Saved entries

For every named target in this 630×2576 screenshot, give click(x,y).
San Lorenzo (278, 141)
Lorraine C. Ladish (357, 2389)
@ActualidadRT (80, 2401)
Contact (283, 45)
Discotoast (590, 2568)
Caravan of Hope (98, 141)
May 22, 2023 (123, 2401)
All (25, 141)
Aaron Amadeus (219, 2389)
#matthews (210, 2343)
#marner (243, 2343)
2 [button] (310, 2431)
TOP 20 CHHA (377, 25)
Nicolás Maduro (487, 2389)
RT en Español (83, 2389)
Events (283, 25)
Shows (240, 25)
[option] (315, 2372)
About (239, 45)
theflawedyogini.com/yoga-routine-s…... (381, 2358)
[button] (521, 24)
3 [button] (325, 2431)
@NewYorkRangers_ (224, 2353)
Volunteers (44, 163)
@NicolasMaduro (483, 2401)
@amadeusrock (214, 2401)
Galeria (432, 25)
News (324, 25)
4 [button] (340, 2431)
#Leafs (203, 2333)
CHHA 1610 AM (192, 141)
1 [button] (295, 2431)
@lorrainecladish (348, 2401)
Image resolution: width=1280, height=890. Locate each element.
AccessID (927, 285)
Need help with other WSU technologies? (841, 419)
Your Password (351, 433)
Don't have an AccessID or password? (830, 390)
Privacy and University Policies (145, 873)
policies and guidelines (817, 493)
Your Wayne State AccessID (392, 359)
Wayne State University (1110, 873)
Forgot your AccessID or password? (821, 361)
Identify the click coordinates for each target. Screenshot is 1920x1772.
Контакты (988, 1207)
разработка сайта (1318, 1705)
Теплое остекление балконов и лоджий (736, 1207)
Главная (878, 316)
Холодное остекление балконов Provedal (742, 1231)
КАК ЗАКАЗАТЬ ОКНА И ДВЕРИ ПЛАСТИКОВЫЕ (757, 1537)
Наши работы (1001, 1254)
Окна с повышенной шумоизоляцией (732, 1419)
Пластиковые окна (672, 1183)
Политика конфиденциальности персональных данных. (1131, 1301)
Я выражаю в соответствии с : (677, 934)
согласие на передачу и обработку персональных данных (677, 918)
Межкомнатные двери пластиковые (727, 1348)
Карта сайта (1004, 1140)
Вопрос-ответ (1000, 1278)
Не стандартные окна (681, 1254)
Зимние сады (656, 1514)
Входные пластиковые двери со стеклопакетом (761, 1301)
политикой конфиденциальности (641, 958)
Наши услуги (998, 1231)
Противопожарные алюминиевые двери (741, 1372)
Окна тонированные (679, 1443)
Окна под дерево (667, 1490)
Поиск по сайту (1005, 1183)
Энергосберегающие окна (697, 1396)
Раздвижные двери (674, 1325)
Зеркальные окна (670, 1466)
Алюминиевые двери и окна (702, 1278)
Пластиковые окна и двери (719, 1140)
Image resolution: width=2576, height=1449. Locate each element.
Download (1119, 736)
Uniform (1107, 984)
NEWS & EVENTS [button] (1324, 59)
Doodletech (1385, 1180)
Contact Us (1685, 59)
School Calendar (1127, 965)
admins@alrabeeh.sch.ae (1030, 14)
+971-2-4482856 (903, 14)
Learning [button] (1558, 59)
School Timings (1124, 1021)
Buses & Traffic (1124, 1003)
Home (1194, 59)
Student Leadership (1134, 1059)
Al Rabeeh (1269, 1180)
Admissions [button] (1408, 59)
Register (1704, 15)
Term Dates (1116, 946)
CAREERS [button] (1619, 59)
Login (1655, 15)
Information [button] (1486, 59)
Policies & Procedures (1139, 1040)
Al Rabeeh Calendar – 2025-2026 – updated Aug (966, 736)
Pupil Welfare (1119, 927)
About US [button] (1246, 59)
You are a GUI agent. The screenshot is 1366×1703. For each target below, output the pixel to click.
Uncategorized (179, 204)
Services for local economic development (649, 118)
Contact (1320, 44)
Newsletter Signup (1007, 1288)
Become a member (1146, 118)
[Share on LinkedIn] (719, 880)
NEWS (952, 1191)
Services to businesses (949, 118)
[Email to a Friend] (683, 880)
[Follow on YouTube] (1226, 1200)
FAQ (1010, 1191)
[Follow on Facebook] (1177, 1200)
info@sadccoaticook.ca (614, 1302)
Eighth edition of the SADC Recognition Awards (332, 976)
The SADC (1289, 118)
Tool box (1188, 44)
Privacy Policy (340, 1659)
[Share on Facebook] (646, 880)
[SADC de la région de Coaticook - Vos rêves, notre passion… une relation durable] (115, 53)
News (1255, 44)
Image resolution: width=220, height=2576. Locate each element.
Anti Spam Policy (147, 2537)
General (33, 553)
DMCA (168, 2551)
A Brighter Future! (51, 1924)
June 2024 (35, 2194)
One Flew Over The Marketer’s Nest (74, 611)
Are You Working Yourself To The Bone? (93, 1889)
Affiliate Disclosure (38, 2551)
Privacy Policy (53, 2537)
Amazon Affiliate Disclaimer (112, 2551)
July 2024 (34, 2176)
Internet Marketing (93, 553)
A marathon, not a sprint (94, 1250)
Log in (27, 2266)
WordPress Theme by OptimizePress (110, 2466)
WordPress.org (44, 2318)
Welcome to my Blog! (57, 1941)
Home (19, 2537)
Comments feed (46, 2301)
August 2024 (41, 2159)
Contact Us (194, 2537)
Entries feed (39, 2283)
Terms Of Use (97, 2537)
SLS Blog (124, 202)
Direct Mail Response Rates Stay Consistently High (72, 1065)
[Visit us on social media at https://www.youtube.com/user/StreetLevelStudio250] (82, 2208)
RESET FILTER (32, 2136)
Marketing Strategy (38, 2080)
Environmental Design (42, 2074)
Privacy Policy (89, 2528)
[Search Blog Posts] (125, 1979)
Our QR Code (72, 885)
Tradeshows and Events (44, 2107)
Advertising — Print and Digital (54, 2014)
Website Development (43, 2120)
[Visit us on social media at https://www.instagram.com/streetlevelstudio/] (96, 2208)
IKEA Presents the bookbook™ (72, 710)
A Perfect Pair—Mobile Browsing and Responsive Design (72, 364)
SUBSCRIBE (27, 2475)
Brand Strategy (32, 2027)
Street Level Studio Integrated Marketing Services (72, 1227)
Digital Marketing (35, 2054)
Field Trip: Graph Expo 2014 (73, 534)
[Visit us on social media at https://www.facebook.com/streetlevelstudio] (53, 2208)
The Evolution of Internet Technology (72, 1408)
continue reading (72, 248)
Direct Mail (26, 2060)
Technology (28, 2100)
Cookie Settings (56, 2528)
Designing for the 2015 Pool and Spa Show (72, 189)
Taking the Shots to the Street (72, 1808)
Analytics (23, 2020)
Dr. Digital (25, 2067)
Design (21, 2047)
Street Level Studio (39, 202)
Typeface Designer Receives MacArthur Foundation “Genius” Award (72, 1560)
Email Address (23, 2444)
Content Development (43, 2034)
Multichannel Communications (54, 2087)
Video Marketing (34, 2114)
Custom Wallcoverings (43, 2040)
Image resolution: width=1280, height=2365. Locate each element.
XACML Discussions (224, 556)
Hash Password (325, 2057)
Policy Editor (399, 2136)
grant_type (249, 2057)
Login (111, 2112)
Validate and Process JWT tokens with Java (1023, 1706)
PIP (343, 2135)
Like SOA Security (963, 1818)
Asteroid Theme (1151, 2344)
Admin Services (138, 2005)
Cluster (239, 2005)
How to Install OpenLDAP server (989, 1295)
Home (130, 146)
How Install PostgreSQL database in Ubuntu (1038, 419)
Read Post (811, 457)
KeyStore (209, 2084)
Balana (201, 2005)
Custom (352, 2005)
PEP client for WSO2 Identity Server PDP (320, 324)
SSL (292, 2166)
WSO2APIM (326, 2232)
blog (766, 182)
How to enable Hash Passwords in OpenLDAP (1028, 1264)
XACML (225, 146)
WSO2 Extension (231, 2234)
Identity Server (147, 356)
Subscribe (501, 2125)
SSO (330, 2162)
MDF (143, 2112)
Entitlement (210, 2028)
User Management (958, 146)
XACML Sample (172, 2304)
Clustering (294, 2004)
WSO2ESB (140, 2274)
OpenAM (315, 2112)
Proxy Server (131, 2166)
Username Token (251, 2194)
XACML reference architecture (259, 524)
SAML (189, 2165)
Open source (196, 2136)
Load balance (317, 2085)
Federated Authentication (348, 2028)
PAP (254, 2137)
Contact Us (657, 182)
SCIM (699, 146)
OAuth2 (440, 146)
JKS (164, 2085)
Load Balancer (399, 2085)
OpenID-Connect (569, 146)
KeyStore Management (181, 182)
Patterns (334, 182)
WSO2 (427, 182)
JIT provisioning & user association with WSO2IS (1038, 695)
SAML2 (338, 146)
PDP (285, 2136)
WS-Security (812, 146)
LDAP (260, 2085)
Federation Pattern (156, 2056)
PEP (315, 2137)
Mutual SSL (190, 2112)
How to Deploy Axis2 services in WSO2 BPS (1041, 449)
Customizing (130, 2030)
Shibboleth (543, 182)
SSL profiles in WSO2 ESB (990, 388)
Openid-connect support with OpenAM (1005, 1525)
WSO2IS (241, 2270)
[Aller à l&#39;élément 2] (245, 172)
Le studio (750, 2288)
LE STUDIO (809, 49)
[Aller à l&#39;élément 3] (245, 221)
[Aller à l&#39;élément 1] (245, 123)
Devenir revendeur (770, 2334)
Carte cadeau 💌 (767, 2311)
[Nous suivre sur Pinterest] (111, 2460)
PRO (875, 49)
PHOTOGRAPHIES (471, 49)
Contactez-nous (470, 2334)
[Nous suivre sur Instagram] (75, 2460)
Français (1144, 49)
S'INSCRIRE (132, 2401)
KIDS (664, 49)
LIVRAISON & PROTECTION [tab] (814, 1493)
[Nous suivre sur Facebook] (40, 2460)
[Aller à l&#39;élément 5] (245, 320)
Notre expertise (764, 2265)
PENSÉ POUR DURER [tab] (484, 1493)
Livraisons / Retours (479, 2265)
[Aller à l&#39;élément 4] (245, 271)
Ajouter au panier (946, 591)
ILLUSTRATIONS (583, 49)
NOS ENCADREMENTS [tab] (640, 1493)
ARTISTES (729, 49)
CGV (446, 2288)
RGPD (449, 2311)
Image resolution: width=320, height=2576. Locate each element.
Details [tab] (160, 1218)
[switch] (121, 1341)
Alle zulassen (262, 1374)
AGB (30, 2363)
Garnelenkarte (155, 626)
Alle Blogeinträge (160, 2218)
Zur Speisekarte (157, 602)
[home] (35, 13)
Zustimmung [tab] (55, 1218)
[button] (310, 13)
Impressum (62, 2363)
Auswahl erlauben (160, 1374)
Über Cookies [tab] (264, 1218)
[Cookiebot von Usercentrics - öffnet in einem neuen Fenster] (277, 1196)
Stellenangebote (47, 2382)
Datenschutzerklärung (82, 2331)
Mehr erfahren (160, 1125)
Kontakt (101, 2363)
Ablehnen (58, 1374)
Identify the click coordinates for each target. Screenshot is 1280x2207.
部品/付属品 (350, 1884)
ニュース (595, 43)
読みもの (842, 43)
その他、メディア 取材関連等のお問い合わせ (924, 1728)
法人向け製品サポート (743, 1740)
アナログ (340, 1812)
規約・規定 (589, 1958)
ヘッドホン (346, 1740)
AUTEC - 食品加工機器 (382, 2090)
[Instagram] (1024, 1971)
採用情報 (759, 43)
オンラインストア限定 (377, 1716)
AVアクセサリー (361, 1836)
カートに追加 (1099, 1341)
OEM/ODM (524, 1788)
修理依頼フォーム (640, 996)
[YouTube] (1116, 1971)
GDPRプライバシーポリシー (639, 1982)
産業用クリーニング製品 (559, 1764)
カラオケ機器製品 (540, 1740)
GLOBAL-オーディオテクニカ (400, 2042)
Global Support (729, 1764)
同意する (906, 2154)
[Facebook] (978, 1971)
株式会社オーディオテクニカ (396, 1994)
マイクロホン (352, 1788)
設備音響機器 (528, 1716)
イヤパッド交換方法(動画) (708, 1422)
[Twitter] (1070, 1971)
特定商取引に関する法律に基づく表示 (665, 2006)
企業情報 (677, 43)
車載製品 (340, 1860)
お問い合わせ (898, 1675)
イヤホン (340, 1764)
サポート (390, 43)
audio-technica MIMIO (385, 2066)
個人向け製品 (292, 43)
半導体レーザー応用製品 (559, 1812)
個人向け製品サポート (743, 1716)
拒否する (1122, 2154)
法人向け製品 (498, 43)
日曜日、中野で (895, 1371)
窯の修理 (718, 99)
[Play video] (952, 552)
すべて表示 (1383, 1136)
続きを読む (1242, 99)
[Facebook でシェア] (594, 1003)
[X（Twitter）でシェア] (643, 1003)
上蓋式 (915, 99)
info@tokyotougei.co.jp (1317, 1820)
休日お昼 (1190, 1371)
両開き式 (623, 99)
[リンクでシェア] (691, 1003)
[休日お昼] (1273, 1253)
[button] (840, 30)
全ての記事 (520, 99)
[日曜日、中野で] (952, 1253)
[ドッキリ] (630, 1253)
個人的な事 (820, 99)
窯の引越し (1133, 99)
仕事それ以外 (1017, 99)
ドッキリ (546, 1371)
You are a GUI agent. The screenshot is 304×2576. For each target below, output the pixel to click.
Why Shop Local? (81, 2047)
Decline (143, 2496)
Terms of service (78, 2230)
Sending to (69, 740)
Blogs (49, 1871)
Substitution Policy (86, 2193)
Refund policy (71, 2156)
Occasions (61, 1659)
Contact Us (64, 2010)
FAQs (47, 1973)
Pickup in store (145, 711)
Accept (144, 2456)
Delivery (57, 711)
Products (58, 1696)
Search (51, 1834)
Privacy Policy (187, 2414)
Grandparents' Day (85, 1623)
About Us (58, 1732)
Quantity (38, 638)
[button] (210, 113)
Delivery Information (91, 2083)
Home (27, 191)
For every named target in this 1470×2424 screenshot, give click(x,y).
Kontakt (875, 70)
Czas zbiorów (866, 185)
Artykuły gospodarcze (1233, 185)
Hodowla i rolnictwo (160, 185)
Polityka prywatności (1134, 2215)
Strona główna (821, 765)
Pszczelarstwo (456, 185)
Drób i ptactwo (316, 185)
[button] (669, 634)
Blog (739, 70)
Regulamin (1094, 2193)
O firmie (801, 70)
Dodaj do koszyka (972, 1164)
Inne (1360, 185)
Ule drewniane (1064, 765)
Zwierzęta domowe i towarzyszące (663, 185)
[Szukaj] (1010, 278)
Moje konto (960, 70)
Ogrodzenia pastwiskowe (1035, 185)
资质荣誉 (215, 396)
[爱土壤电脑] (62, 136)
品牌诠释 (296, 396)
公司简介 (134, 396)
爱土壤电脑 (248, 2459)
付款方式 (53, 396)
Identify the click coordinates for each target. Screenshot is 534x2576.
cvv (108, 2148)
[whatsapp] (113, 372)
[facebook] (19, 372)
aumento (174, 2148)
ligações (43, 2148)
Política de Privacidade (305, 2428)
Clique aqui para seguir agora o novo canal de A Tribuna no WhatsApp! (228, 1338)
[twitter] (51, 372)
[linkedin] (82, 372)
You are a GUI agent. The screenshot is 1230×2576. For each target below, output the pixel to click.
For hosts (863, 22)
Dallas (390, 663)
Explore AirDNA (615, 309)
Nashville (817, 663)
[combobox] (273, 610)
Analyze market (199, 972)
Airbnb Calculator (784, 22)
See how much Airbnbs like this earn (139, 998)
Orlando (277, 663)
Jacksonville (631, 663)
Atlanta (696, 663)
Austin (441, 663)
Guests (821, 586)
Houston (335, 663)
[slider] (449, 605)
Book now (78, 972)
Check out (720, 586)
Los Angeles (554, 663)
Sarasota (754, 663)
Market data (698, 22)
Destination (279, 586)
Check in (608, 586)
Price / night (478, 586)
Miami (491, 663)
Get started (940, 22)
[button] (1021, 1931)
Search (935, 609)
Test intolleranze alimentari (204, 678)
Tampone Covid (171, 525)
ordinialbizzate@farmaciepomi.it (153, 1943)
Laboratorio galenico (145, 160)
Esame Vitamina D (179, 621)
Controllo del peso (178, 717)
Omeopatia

--- Your instructions ---
Please work out how many lines in the records hold the string "State", and give only the number.

--- Solution ---
2